Potrebbe, tra la nutrita compagine bengalese - che a fine 2015 annoverava 1.945 residenti - celarsi una mela marcia, in grado di compiere anche qui una strage di occidentali? «Se ragioniamo su un piano astrattamente statistico potrebbe darsi - replica il questore di Gorizia, Lorenzo Pillinini -. Ma cosa ci dice, invece, che la situazione è sotto controllo? Le verifiche continue compiute delle forze dell’ordine e, soprattutto, il dialogo con la stessa comunità bengalese. La condivisione è fondamentale, guai a isolare, emarginando le persone. Perché se tagli fuori, allora legittimi a fare di tutto e anche peggio».
La regia non può essere solo delle forze di polizia, nell’Isontino. In questo ragionamento si devono necessariamente inserire le istituzioni, e in primis i Comuni, oltre alle strutture sanitarie. «Per quanto invece ci compete - sottolinea il questore - la strategia nostra è mantenere tutti i canali di comunicazione con la comunità musulmana e la presenza rafforzata delle forze dell’ordine, in termini di ulteriori volanti, sul territorio. Cosa che ho avviato fin dal momento del mio insediamento. Abbiamo un nuovo Piano antiterrorismo provinciale, che per ovvi motivi è secretato, messo a punto in coordinamento con la Prefettura, che si applica anche e soprattutto a Monfalcone. Poiché non si tratta di un agglomerato urbano normale, come potrebbe essere, per capirci, Capriva».
«È un comune - precisa - che per sua stessa identità va attenzionato: ci sono i cantierini, i flussi migratori, le dinamiche lavorative peculiari. Tutti aspetti da monitorare».
Pillinini è rimasto personalmente molto colpito dalla strage di sei giorni fa. Ha conosciuto Pietro Cesaratto, responsabile dell’ufficio import-export di Bernardi che, assieme al proprietario Riccardo Di Tommaso, aveva scelto Cristian Rossi, una delle vittime, per coordinare l’ufficio di collegamento a Dacca, con una decina di dipendenti.

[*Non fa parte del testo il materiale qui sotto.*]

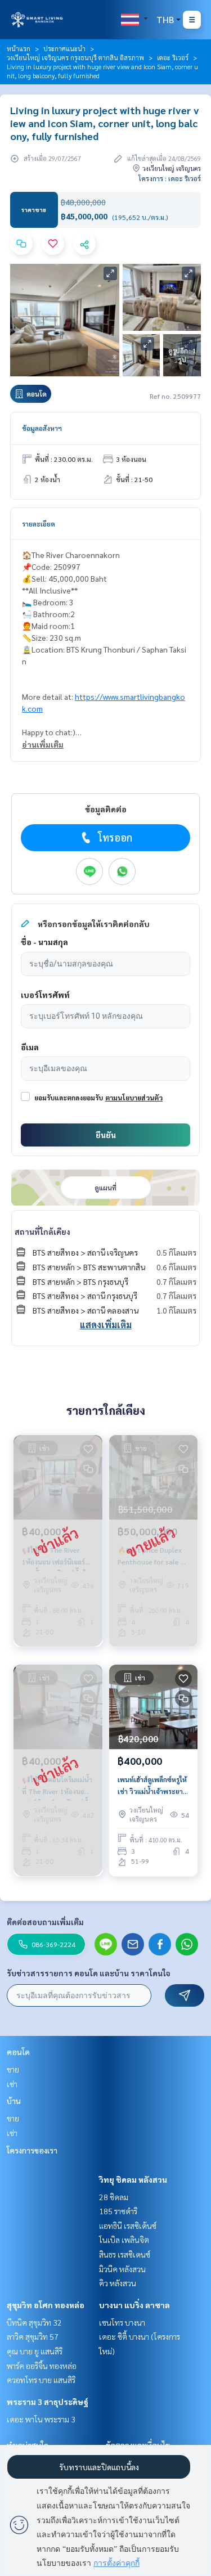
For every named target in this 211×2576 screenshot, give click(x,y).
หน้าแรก (18, 48)
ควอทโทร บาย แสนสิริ (41, 2380)
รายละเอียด (38, 523)
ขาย (13, 2069)
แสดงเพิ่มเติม (106, 1324)
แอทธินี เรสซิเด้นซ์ (127, 2225)
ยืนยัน (106, 1135)
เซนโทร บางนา (122, 2322)
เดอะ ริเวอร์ (172, 57)
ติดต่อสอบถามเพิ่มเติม (45, 1922)
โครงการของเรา (32, 2150)
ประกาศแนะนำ (64, 48)
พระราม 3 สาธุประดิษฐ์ (47, 2402)
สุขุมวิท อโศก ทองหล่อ (45, 2305)
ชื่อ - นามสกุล (44, 942)
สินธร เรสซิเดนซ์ (124, 2254)
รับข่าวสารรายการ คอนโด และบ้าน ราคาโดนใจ (88, 1973)
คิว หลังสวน (117, 2283)
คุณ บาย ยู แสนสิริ (34, 2351)
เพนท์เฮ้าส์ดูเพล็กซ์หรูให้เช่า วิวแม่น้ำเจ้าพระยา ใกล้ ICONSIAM (152, 1785)
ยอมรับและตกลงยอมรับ (68, 1097)
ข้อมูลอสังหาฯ (42, 428)
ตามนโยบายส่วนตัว (134, 1097)
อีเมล (30, 1047)
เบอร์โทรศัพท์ (45, 995)
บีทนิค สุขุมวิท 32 (34, 2322)
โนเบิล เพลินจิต (124, 2240)
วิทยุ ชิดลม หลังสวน (133, 2179)
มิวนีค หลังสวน (122, 2269)
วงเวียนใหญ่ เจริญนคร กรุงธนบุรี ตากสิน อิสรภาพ (75, 57)
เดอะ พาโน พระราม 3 (41, 2419)
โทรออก (115, 837)
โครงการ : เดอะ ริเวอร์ (169, 178)
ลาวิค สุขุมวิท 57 (33, 2336)
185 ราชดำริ (118, 2211)
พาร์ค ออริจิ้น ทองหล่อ (42, 2366)
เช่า (12, 2084)
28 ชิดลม (113, 2197)
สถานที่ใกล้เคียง (42, 1231)
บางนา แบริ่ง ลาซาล (134, 2305)
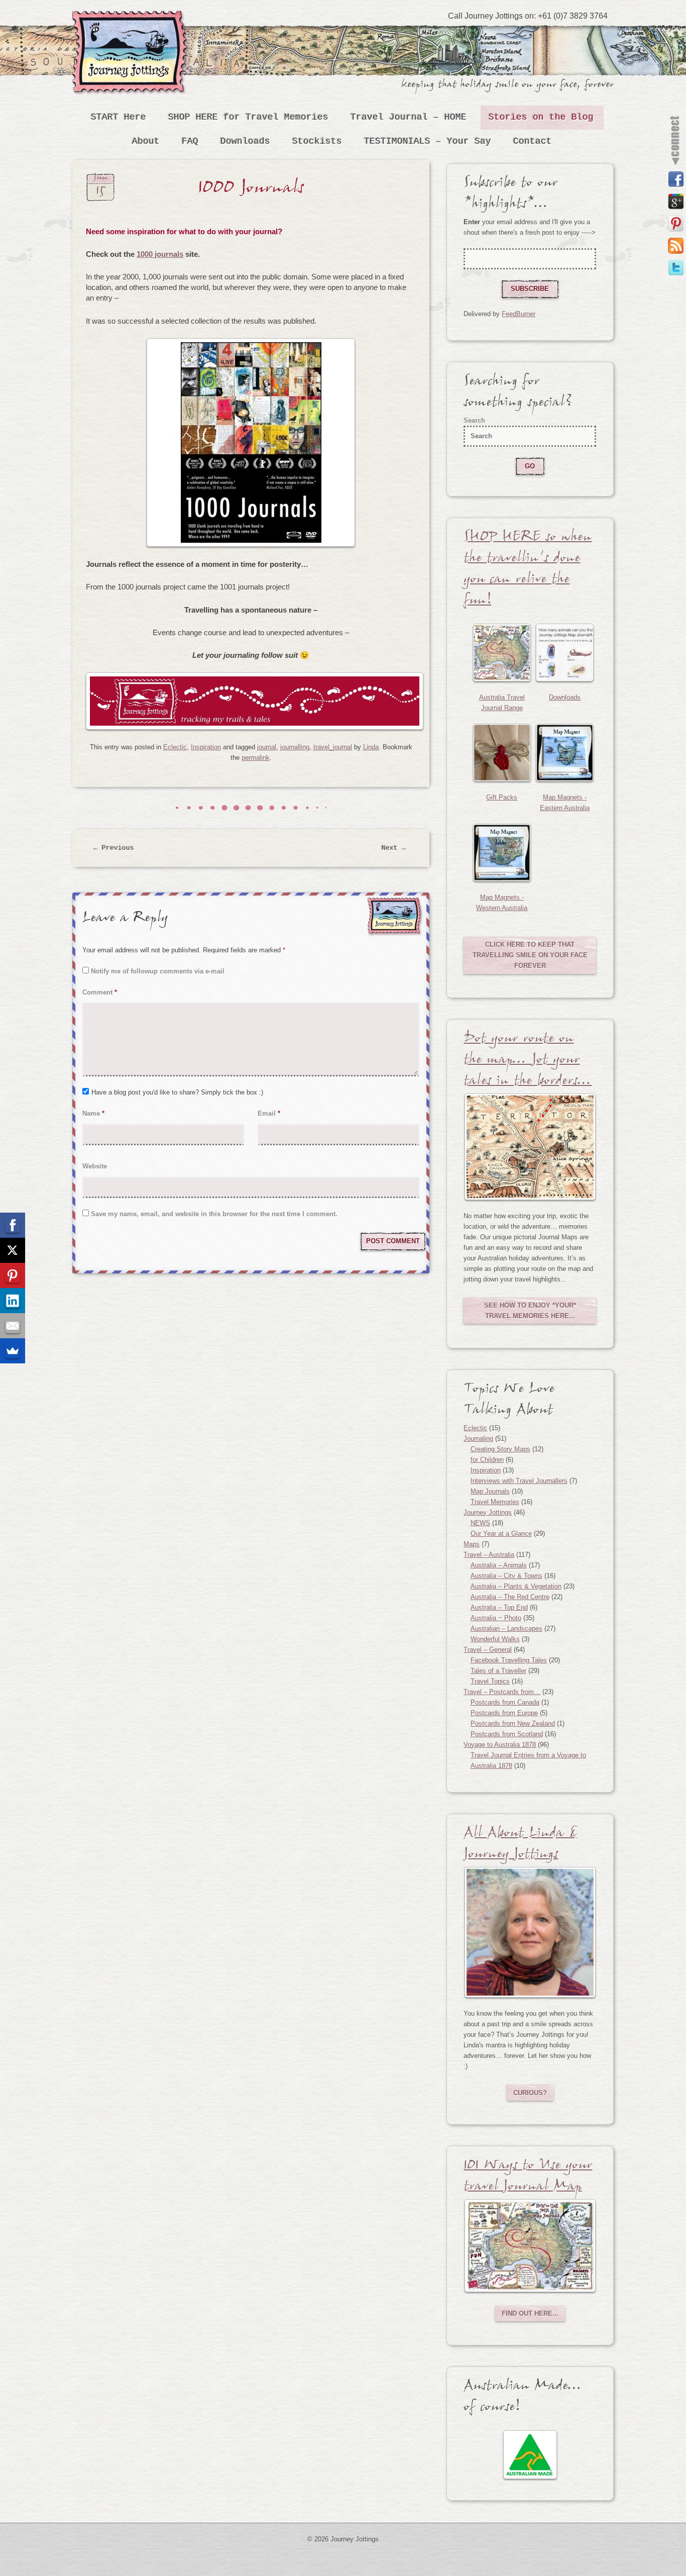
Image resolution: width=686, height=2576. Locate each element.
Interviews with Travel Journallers (519, 1480)
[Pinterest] (12, 1275)
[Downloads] (565, 652)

«Mi raccontava che c’era un grande rispetto reciproco e che la comunità italiana era molto stimata e assolutamente gradita. Quest’azione, la volontà cioè di punire i connazionali, ha stupito moltissimo». «Ma - aggiunge subito - la cosa peggiore che si può commettere nel frangente è quella di fare di tutt’un erba un fascio. Pensare che tutti i bengalesi siano terroristi, mentre la comunità presente qui è molto ben inserita nel mondo del lavoro. Il rapporto c’è ed è buono, cerchiamo di mantenerlo». Il principale datore resta il cantiere navale, con le ditte esterne impiegate da Fincantieri. La religione seguita, quella islamica sunnita.
«I rapporti tra la comunità bengalese e la Digos sono di complementarità - spiega il questore Pillinini - gli interessi sono reciproci a far emergere gli elementi radicalizzati, che non riescono a integrarsi ai nostri valori e al nostro sistema. Il confronto dunque c’è ed è costante». Anche con personale dedicato. «E va esteso ad altre etnie - prosegue Pillini -, come quella marocchina, tunisina o macedone, di fede musulmana, che pure ha una fitta rappresentanza a Monfalcone». Città dove una persona su cinque è straniera.

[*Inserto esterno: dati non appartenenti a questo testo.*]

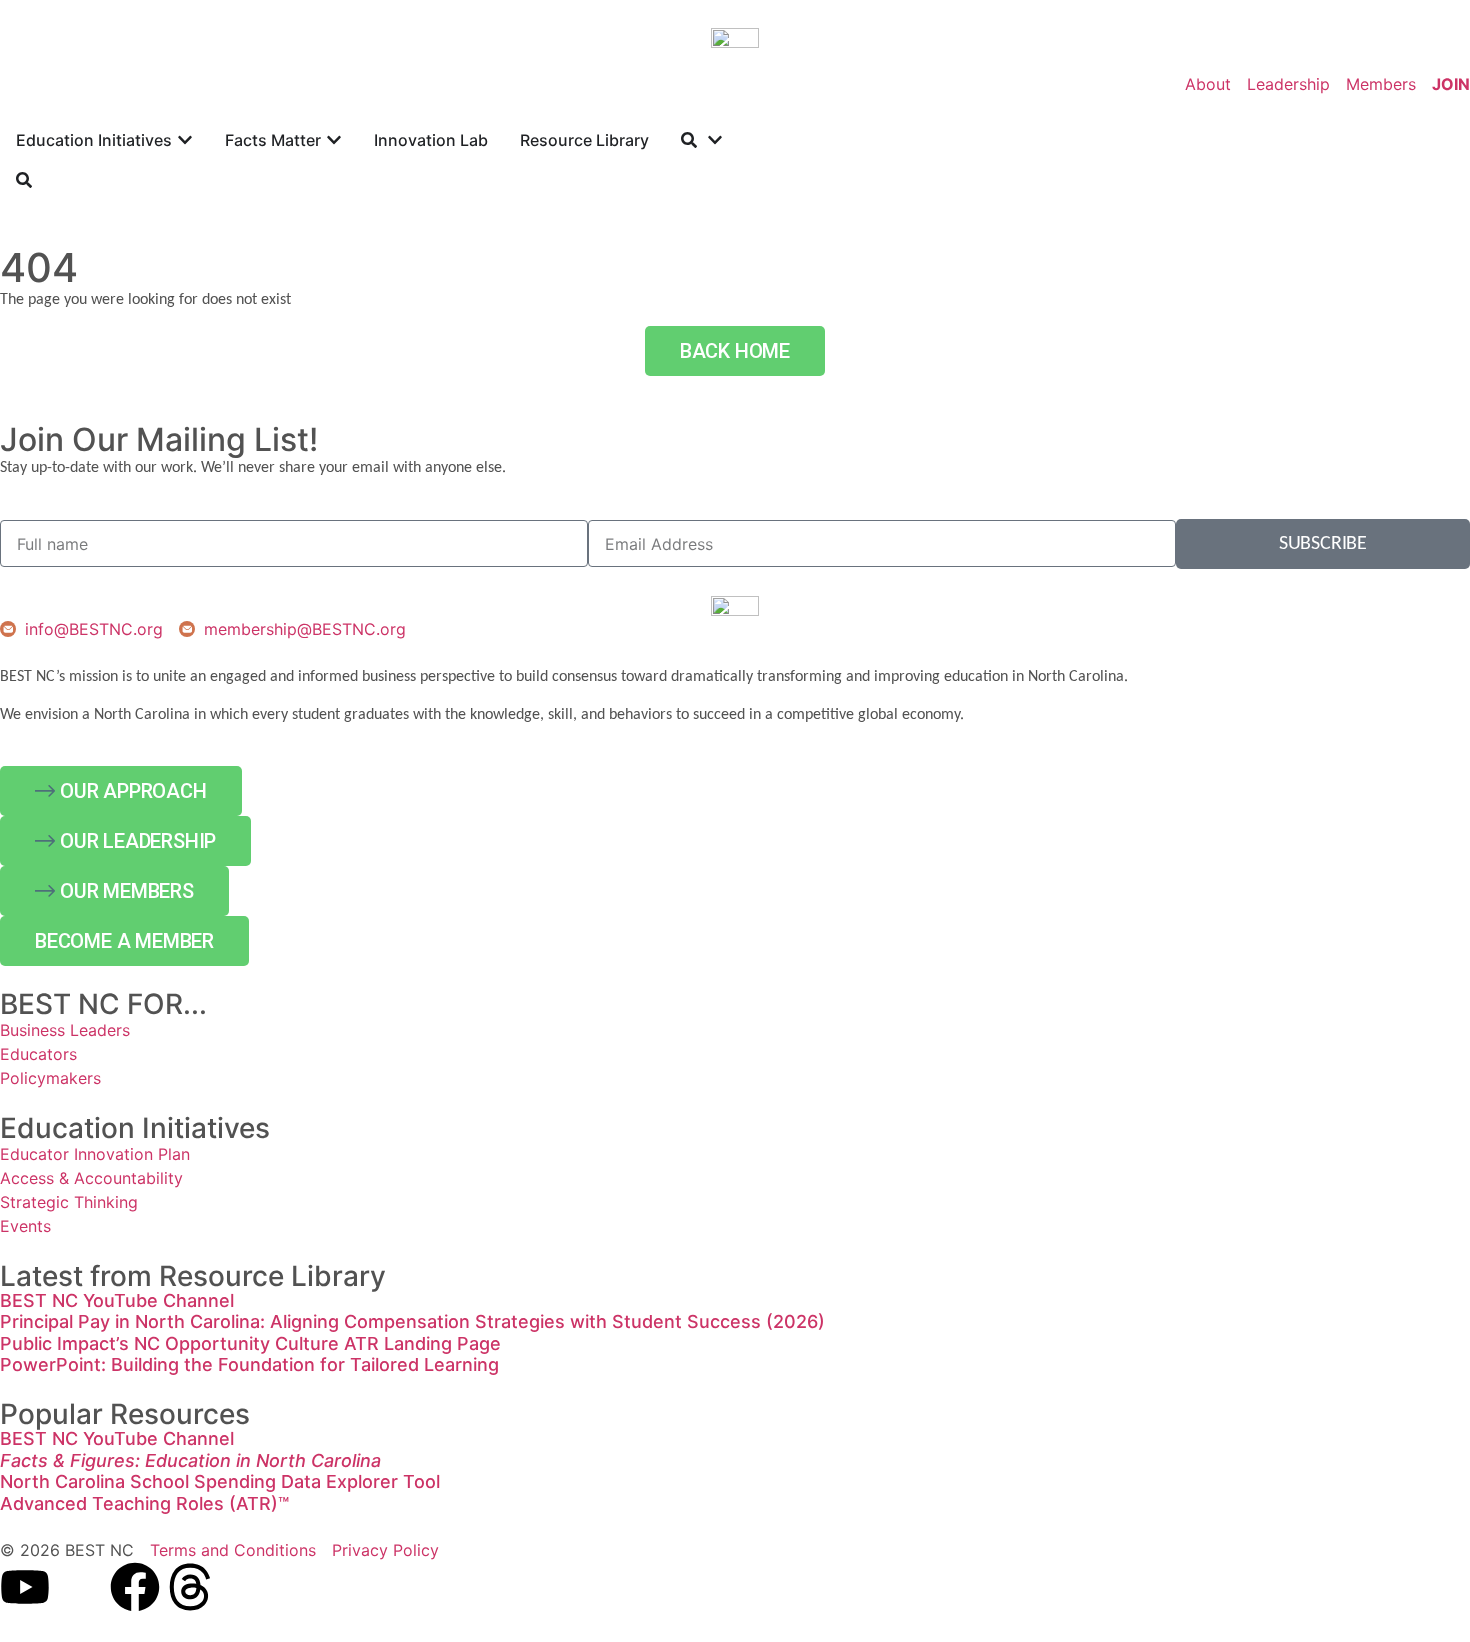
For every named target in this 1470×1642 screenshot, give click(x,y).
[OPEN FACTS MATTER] (334, 140)
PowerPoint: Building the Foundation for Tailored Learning (249, 1364)
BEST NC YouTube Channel (117, 1300)
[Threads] (190, 1587)
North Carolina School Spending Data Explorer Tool (220, 1481)
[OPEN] (715, 140)
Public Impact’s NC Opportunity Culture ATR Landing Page (250, 1343)
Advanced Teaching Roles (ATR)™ (144, 1503)
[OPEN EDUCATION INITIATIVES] (185, 140)
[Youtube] (25, 1587)
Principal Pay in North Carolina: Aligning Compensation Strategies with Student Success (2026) (412, 1321)
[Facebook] (135, 1587)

Non si tratta, comunque, di favorire le delazioni, il parallelo è piuttosto con «il ruolo rivestito a suo tempo nelle fabbriche dai sindacati, che riuscirono a far venire a galla, denunciandoli, i soggetti legati alle Brigate Rosse».

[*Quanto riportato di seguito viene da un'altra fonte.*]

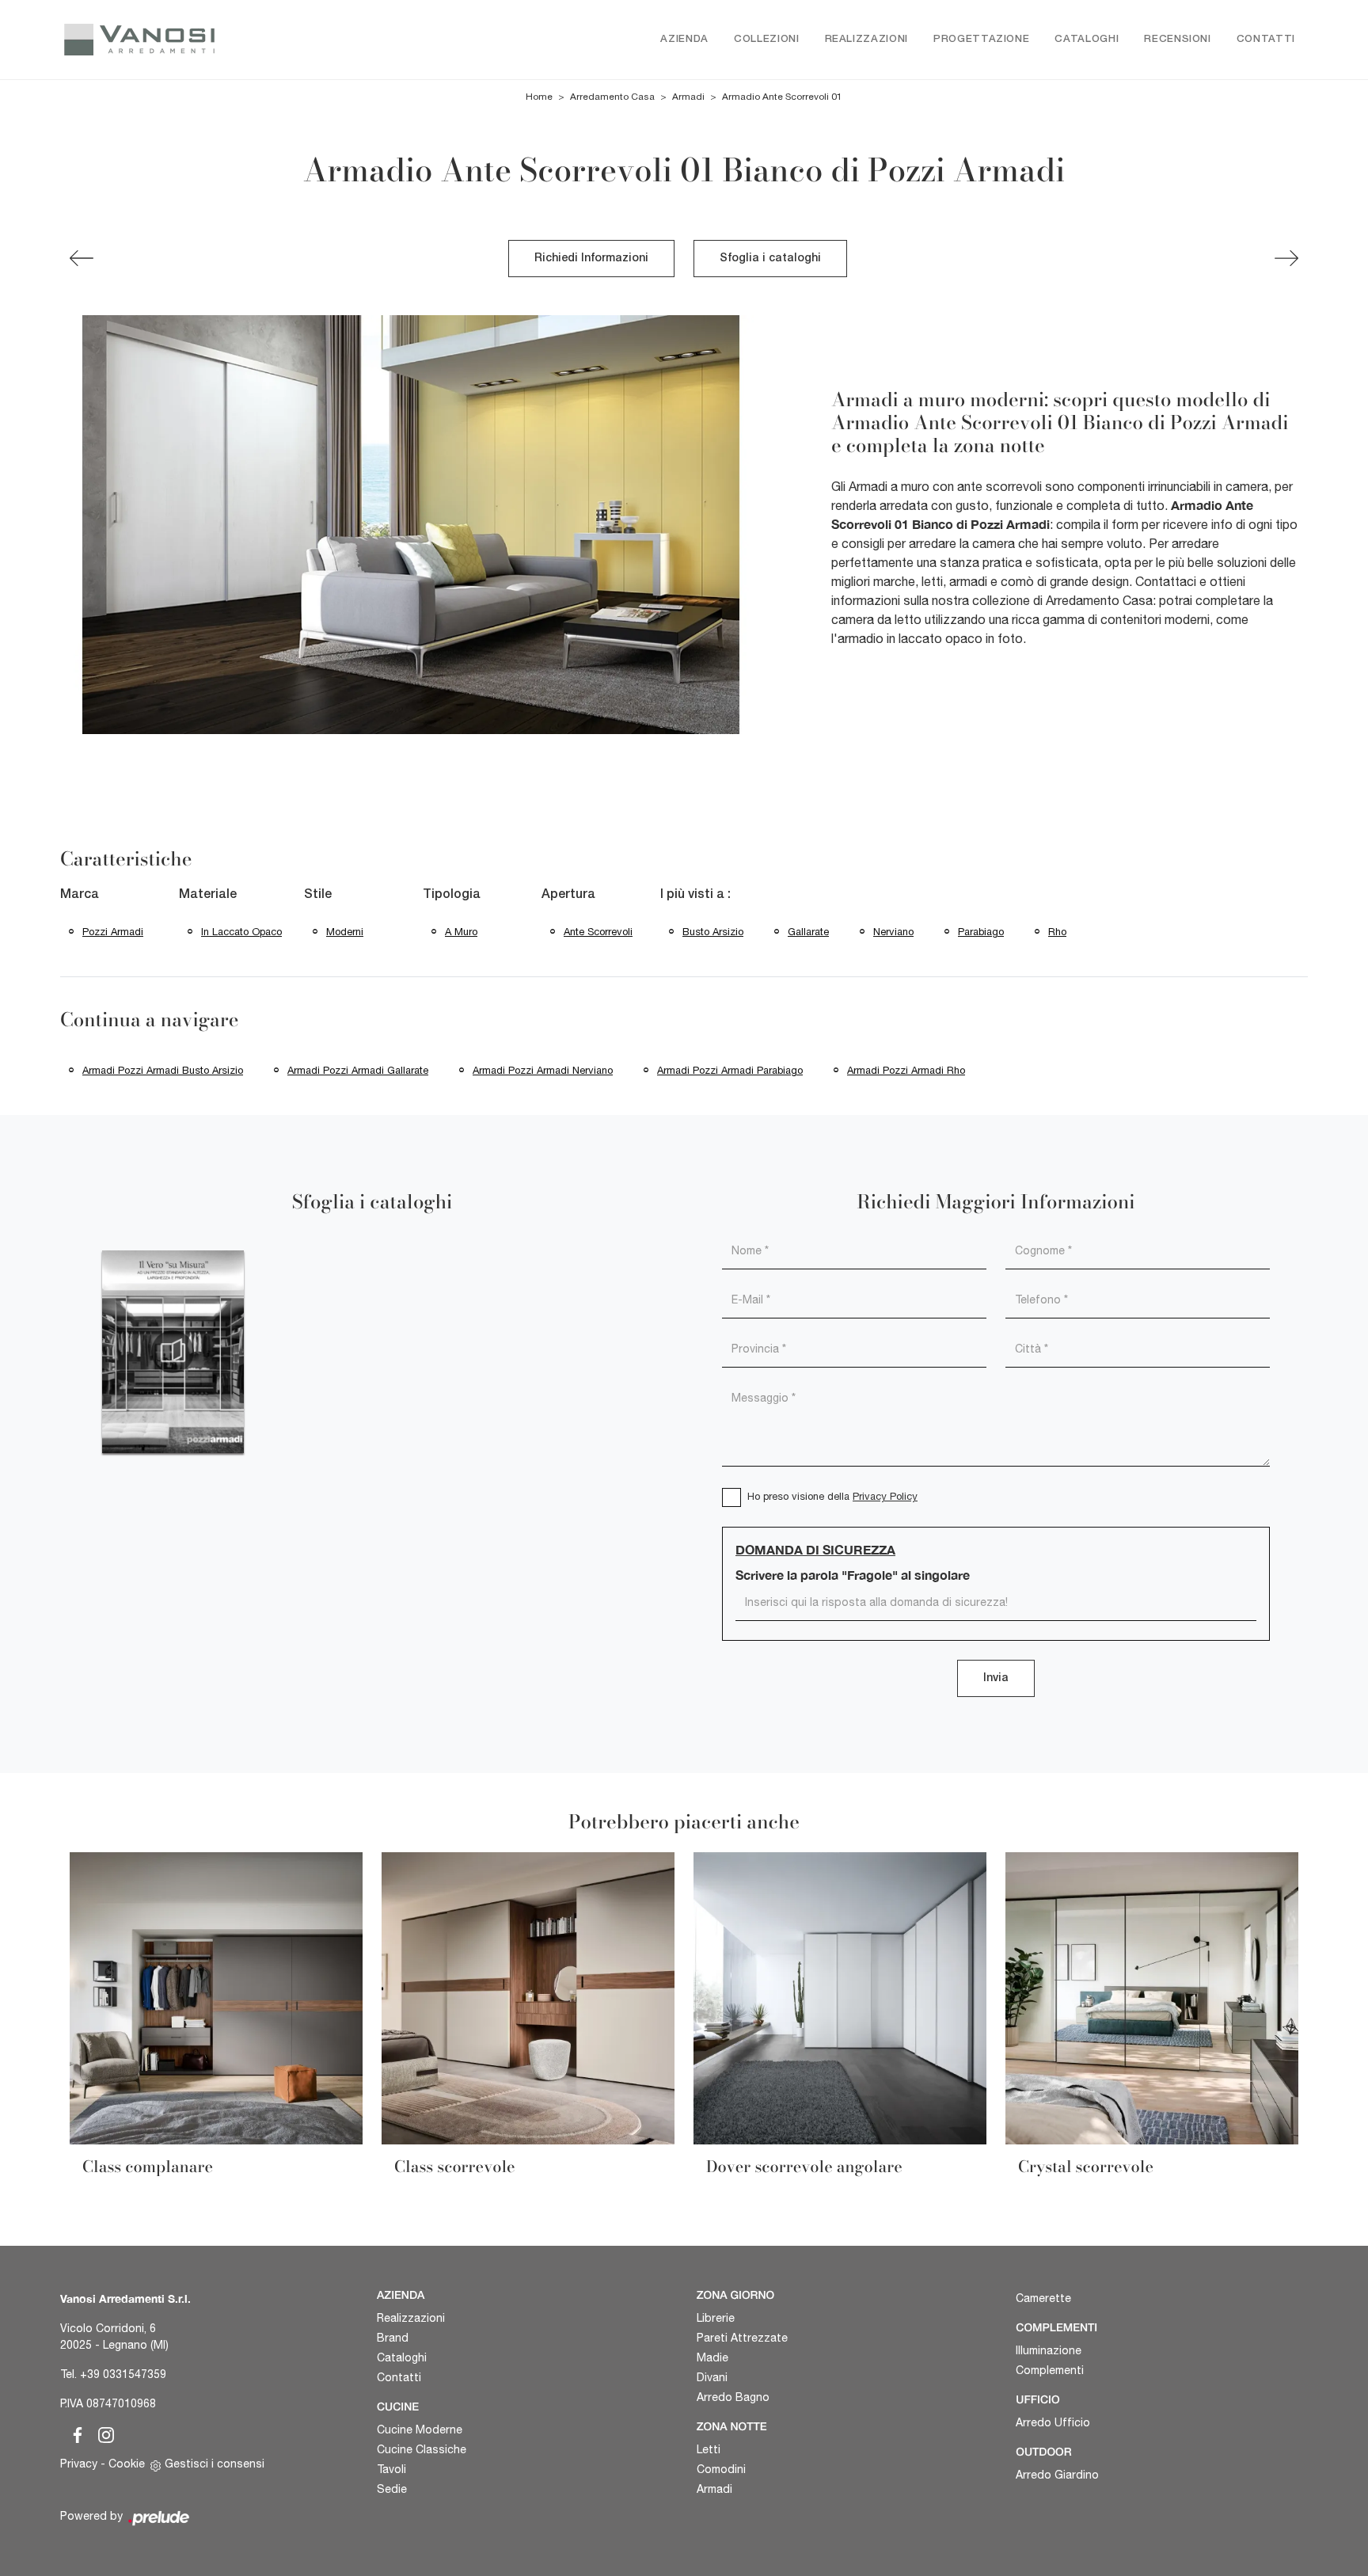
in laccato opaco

«Trattandosi di persone residenti - conclude Pillinini - ogni sforzo possibile deve essere fatto per stabilire le regole del vivere civile, cioè le leggi italiane di uno Stato laico, che assicurano a tutti un’ordinata e coesa composizione sociale. Ribadisco: guai a uscire da questi tracciati, perché allora presto le moschee diventano scantinati in cui l’estremismo ha gioco facile».